Dati alla mano, frutto della sua ricca esperienza di medico in missione, la dottoressa Chiara Castellani ci racconta la sua lotta quotidiana contro l’Aids nella Repubblica Democratica del Congo. Povertà, scarsezza di risorse e anche qualche retaggio culturale da “purificare” sono alla base di questo racconto molto umano. Una voce in difesa di una generazione che sta scomparendo. Ed un rimedio extra-medico che sempre causa beneficio: l’amore umano.

di Chiara Castellani

A partire dall’inizio degli anni ‘80, quando i primi casi di Aids furono rilevati nella Repubblica Democratica del Congo (Rdc), la situazione epidemiologica non ha cessato di evolversi, fino a diventare oggi un vero e proprio problema della società. Ciò risulta chiaro, quando si considerano la sua enorme diffusione nel paese e il suo impatto sugli individui, le famiglie e le comunità; per non parlare di quello sul vissuto della sessualità e della maternità/paternità.
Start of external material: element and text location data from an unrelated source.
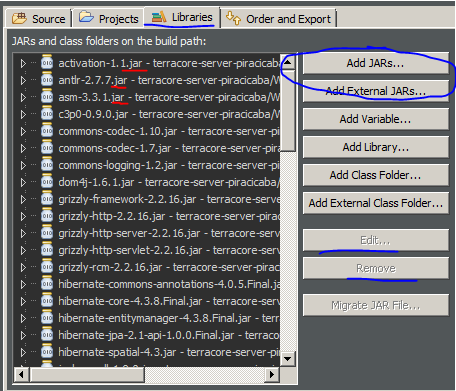Click the jar icon for c3p0-0.9.0.jar

(47, 114)
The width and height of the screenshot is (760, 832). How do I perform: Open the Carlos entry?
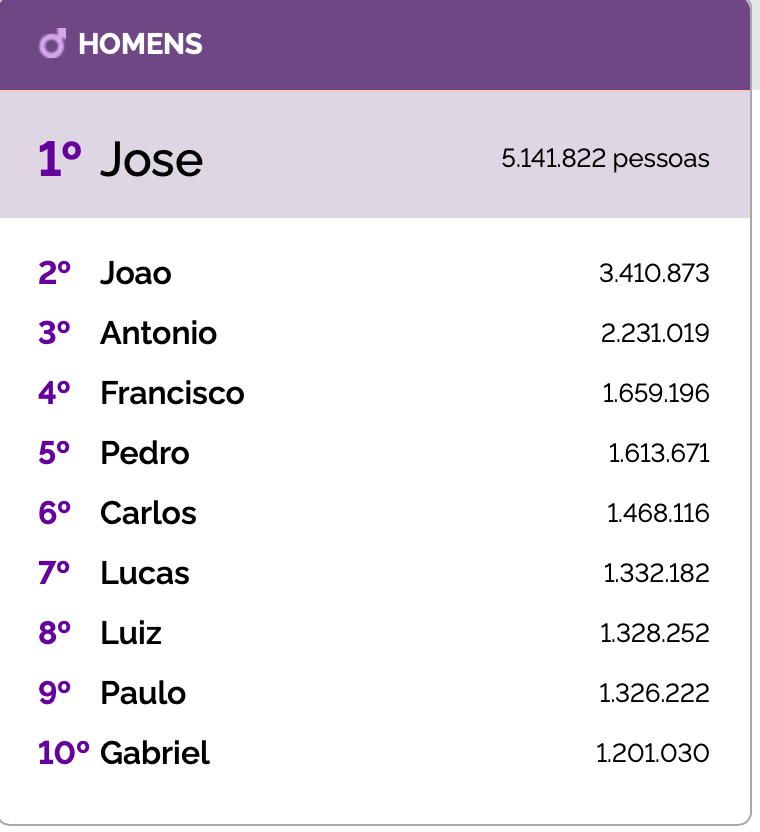pos(148,513)
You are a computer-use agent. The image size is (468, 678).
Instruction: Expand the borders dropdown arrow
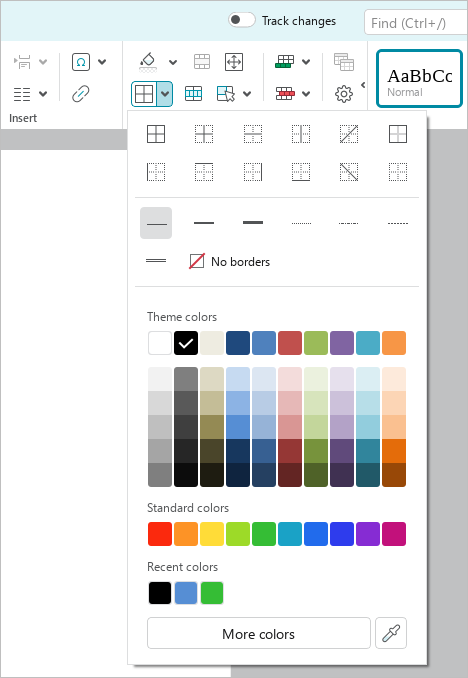[165, 94]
In particolare, la situazione congolese in merito alla distribuzione e utilizzo di reattivi per il sangue sicuro (per trasfusioni e operazioni) appare anarchica ed inefficiente. Questo, nonostante i paesi dell’Unione Europea stiano intervenendo più specificamente nel settore della prevenzione, compiendo peraltro il grosso errore culturale di focalizzare la prevenzione sul solo uso del preservativo. In assenza di un programma nazionale di trattamento antivirale, si è obbligati a utilizzare la diagnosi sierologica (che, oltretutto, sta risultando sensibile ma poco specifica) unicamente per identificare i sieropositivi fra i donatori di sangue. Mentre la prise en charge del malato si limita al solo trattamento palliativo. Negando di fatto l’accesso alle terapie antiretrovirali e, pertanto, ripetendo lo stesso errore compiuto per quasi un ventennio con i nuovi trattamenti tubercolostatici short cours, che erano “privilegio” delle forme resistenti fino al 1996 ed ancora a pagamento nel 2003. Come per la tubercolosi, negare l’accesso al farmaco efficace, benché non curativo, rischia di avere un effetto boomerang sulla diffusione del virus. Infatti, non solo il trattamento riduce la contagiosità, ma anche e soprattutto - come conferma l’Oms. (Organizzazione mondiale della sanità) per tutti i paesi interessati dalla pandemia - il malato condannato a morte a cui viene svelata la diagnosi, ma negato il trattamento, rischia di assumere un atteggiamento di rivalsa che ne accentuerà il comportamento a rischio (diretto deliberatamente contro la prevenzione e verso la propagazione del contagio). Senza contare che l’essere umano, di tutte le razze e culture, a cui viene negato un futuro che ad altri, più ricchi, è viceversa garantito per legge, cercherà prima di tutto di “eternizzarsi”, mettendo al mondo un figlio che personifichi il futuro negato.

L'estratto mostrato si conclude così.